老师木:一方面,计算力的商业价值体现在它是数据驱动型公司的大部头营业支出(硬件采购,人力成本等)。数据驱动型业务的完整链条包括数据收集,预处理,深度分析和在线预测,无论是私有部署还是上公有云,建设高扩展性的基础设施等支撑技术,都是一笔不可忽视的开销。另一方面,计算力也是数据驱动型公司获得竞争优势的关键,人工智能可提高公司业务效率,而计算力又可提高人工智能的效率。目前,围绕着计算力已经出现了诸多成功的商业模式,譬如公有云,面向私有部署的商业技术服务,深度学习加速器(GPU,DPU)等。
InfoQ:计算力在技术上有哪些瓶颈?
老师木:从硬件看,我们现在使用的都是冯诺依曼结构的计算机,它的主要特点是计算单元和存储单元分离,主要瓶颈表现在摩尔定律(Moore’s law)的失效和内存墙(Memory wall)问题上。克服摩尔定律的主要途径是增加中央处理器上集成的核心(core)数量,从单核,多核发展到现在众核架构(GPU, Intel Xeon Phi),但芯片的面积及功耗限制了人们不可能在一个处理器上集成无穷无尽个核心。内存墙的问题是指内存性能的提升速度还赶不上 CPU 性能的提升速度,访存带宽常常限制了 CPU 性能的发挥。纯从硬件角度解决这些瓶颈问题,一方面要靠硬件制造工艺本身的发展,另一方面可能要靠新型的计算机体系结构来解决,譬如计算和存储一体化的非冯诺依曼结构计算机。除了高通量的计算,在电池技术没有大的突破的前提下,终端应用场景(物联网,边缘计算)里低功耗也是计算力的一项重要指标。当前,深度学习专用硬件创业如火如荼,有可能会被忽视的一点是:对突破计算力瓶颈,软件至少和硬件一样关键。
InfoQ:为什么软件会成为计算力突破的关键?
老师木:计算力的基础设施要满足上层用户对易用性,高效率,扩展性的综合需求,仅有硬件是不够的。一方面,数据科学家和算法研究员不像系统研发工程师那样深刻立刻硬件的工作机理,不擅长开发释放硬件计算潜能的软件,对数据科学家最友好的界面是声明式编程,他们只需要告诉计算力平台他们想做什么,具体怎样算的快要由软件工具链来解决。另一方面,尽管单个众核架构的协处理设备(如 GPU)吞吐率已远超 CPU,但出于芯片面积 / 功耗等物理限制,任何一个单独的设备都无法足够大到处理工业级规模的数据和模型,仍需由多个高速互联的设备协同才能完成大规模任务。出于灵活性需求,设备之间的依赖必定由软件定义和管理,软件怎样协调硬件才能提高硬件利用率和释放硬件潜能极具挑战,至关重要。在相关领域,软件定义硬件已是大势所趋:上层软件决定底层硬件的发展方向,底层硬件要取得成功离不开完善的上层软件生态。

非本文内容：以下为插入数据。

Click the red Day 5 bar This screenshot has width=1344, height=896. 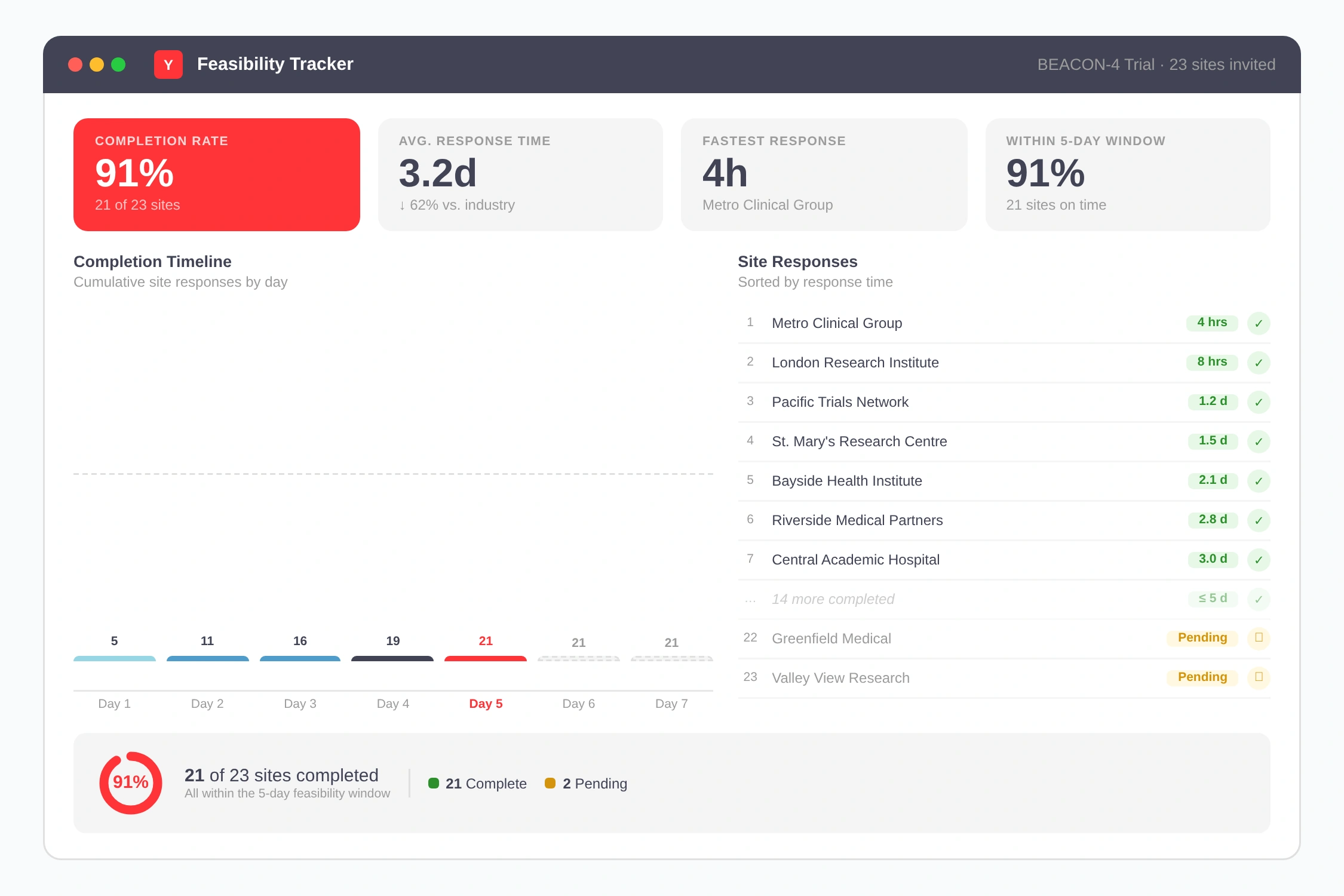[x=486, y=659]
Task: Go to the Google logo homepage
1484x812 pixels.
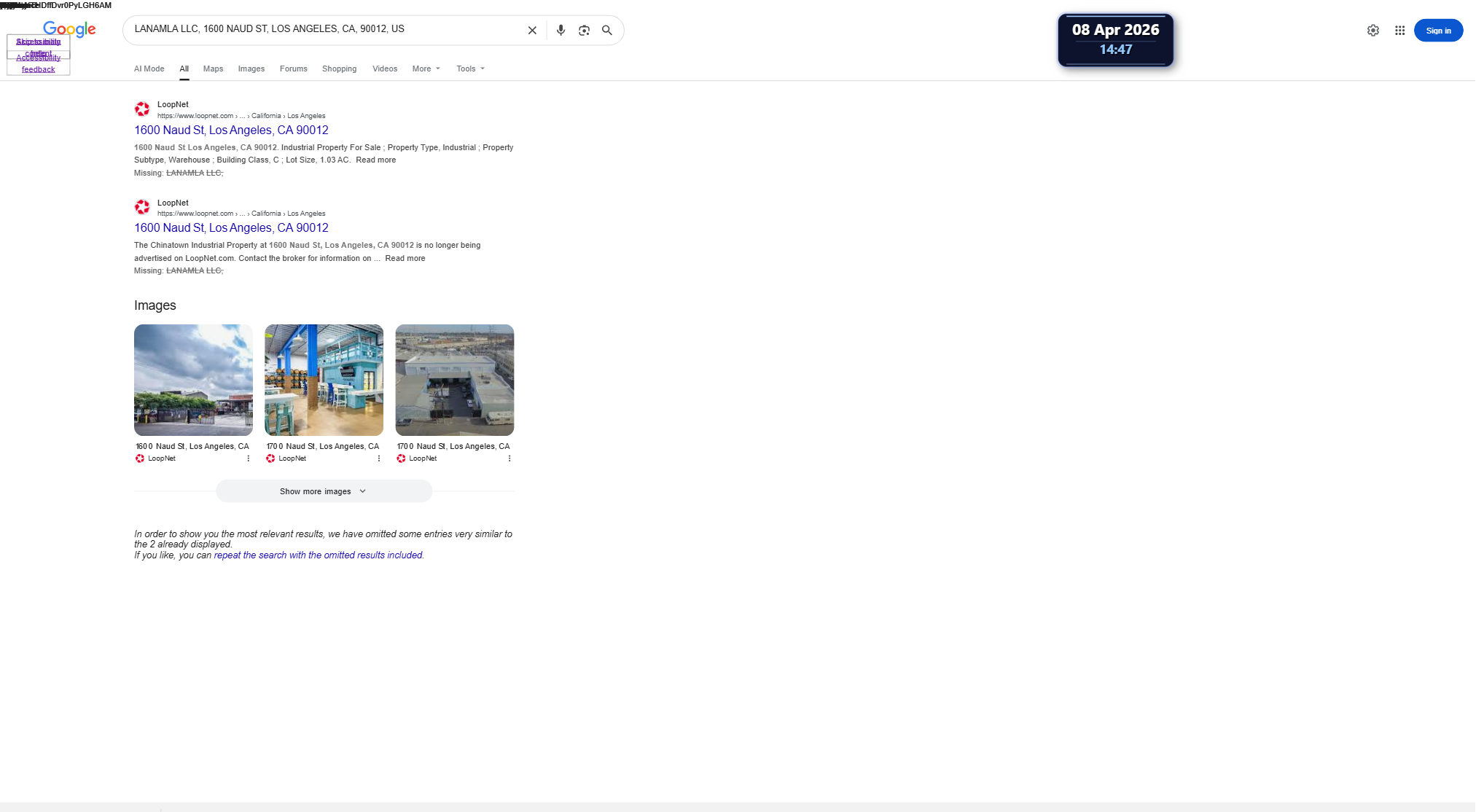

InfoQ:业界已经有很多软件平台,为什么要再打造一个?
老师木:用户选择众多,但仍有重要需求未被满足,深度学习框架技术演化仍未收敛。深度学习框架一定会出现 Hadoop 那样具有市场支配地位的产品,也就是所谓的事实工业标准,而现在还没有任何一个软件平台达到这种地位。工业标准级的平台不仅要解决眼前的需求,更要面向未来。现在的确有一些知名的软件平台,但业界还有相当一部分重要需求没有被满足。比如,现有技术方案对于单设备或多设备数据并行这种简单场景的支持已经非常优秀,但在模型更大或者神经网络拓扑更复杂时,通用框架的易用性和效率都大打折扣,有这种需求的工业级应用只好去用定制的 HPC 方案(譬如百度的 DeepSpeech)。问题的根源是,设备之间互联带宽远低于设备内访存带宽,这是和传统 CPU 上内存墙(Memory Wall)类似的难题。我们团队经过艰苦卓绝的努力,探索一条走向通用解决方案的技术路径。沿这个思路开发的软件平台,有望既享受软件的灵活和便利,又享有专用硬件的高效性。我们坚信,通用的解决方案是深度学习平台技术收敛的方向,只有这种通用的解决方案才是深度学习平台的最终形态。
InfoQ:能说说你们产品的主要技术特点是什么吗?
老师木:深度神经网络和人脑信息处理本质数据流计算,信号的传播即计算,然而当前主流的底层硬件都是冯诺依曼结构。纯硬件实现的数据流计算机还不现实,现在必须依赖深度学习软件平台来完成这样一个翻译或者映射的过程:从数据流表达到冯诺依曼结构上的指令序列。软件平台最终价值体现在易用性和高效性。易用性,要支持用户能够使用最自然的表达方式来描述各种神经网络计算的需求;高效性,对所支持的任何一种上层需求,都能基于通用硬件资源表现出专用硬件的那种效率。我们的产品开创了一种和现有深度学习框架截然不同的技术路线,细节上表现出来静态编译,全链路异步,去中心化,流式计算等特点,我们认为这是深度学习基础架构实现易用和高效的必由之路,是深度学习框架技术收敛的方向。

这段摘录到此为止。